Other sports (notably paddle tennis) used paddles, but the ball proved more difficult to create. Riskey found that if the fuzzy surface was removed from a tennis ball, the resulting ball had a suitable bounce for the game. Dime-store rubber balls were also used. The choice of ball remains one of the most contentious issues of the sport today. There are standard paddleballs (made by Ektelon), but the sport is also played with a racquetball. This difference changes how the game is played. For instance, when playing with a standard paddleball the ceiling ball is an impractical shot; however, when playing with a racquetball the ceiling ball is the shot of choice.

The game
Paddleball can be played with two players (singles), three players ("cut throat"), or four players (doubles). The rules of paddleball are similar to indoor racquetball, and both sports are played on the same  court. The most-significant differences between paddleball and racquetball are:
 Paddleball players play with a solid paddle, rather than a strung racket.
 A paddleball is slower (and slightly larger) than a racquetball.
 Paddleball games are played to 21 points, instead of 15 or 11 (as in racquetball).

There are other minor differences, but racquetball players tend to pick up the sport quickly and many players are good in both. Marty Hogan, Charlie Brumfield and Bud Muehleisen, for instance, each held national open titles in both sports; Hogan held both national open titles during the same year.

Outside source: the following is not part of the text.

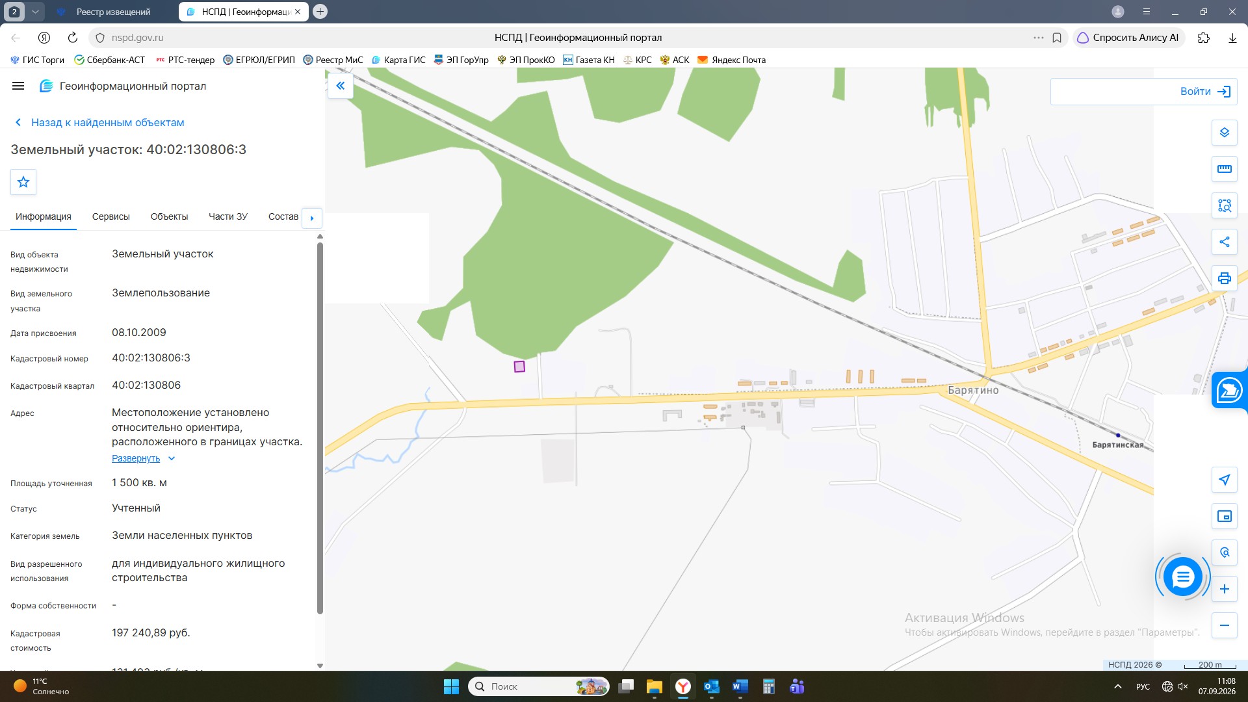The width and height of the screenshot is (1248, 702).
Task: Zoom in with the plus button
Action: tap(1225, 589)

The differences in the paddle and the ball make for longer rallies than in racquetball, and use more of the court. As a consequence paddleball tends to be more physical, and contact between players (while discouraged) occurs more often than in racquetball. Playing the sport at the highest level requires an advanced degree of fitness and endurance, similar to that required by squash.

The official governing organization for paddleball is the National Paddleball Association (NPA), whose website is the official source for current rules and tournament schedules.

Equipment
The official paddleball ball is an unpressurized black ball with a small hole, slightly larger and heavier than a racquetball. Early in the sport's history, many of the better players honed their paddles and guarded their designs. Other players—most notably Bud Muehleisen—started with commercial paddles by Spalding or Marcraft, and modified them to meet their personal preferences. Old tennis rackets could be cut down into paddles, and these "paddle rackets" (as they were called) gave a player such an advantage over a standard wooden paddle that a new game evolved from it.

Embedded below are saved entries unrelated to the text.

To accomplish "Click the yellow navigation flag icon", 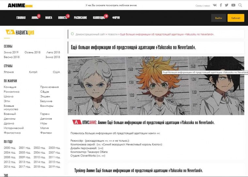I will (x=10, y=32).
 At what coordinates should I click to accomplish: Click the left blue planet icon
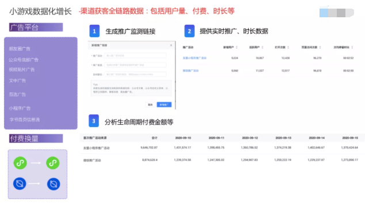[20, 184]
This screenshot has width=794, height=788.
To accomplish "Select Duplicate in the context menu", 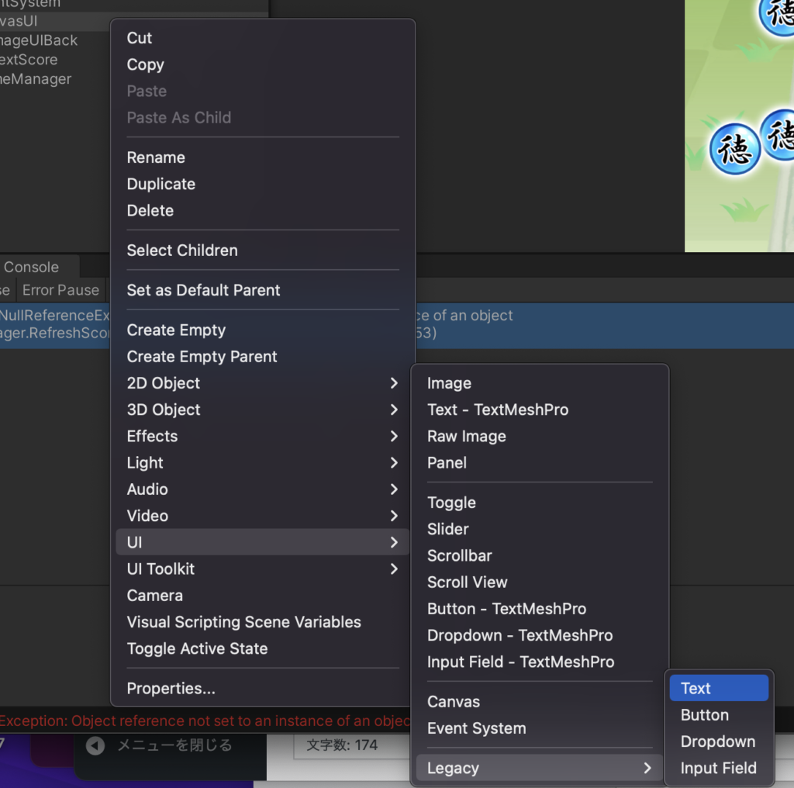I will click(x=161, y=184).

Competitive paddles are still made in small shops, but the technology has advanced beyond early paddles. Modern paddles combine polymer foams, high-strength metals, graphite and epoxy resin. Paddles are made in home shops by craftsmen such as eight-time national champion Mike Wisniewski of Bay City, Michigan, who builds a few paddles—more than needed for personal use, but not enough to be considered a manufacturer. These "Wiz paddles" are well-enough made that they are often kept on display when not in use. A few small manufacturers (notably Hillbilly Paddles) produce hundreds of paddles per year.

Related games
Several games are similar to four wall paddleball, and some are played on the same court:
 Handball, from which four wall paddleball was derived, is played with both hands and no paddle.
 Racquetball, derived from four wall paddleball, uses a racket tethered to one hand.

Similar games are played on different courts:
 One wall paddleball, using the same type of paddle but played outdoors against a single wall with a different ball.
 Three wall paddleball, using the same type of paddle but played on dedicated outdoor courts with sidewalls coming back to the service line.
 Paddle tennis, using similar paddles and played on a court similar to a tennis court.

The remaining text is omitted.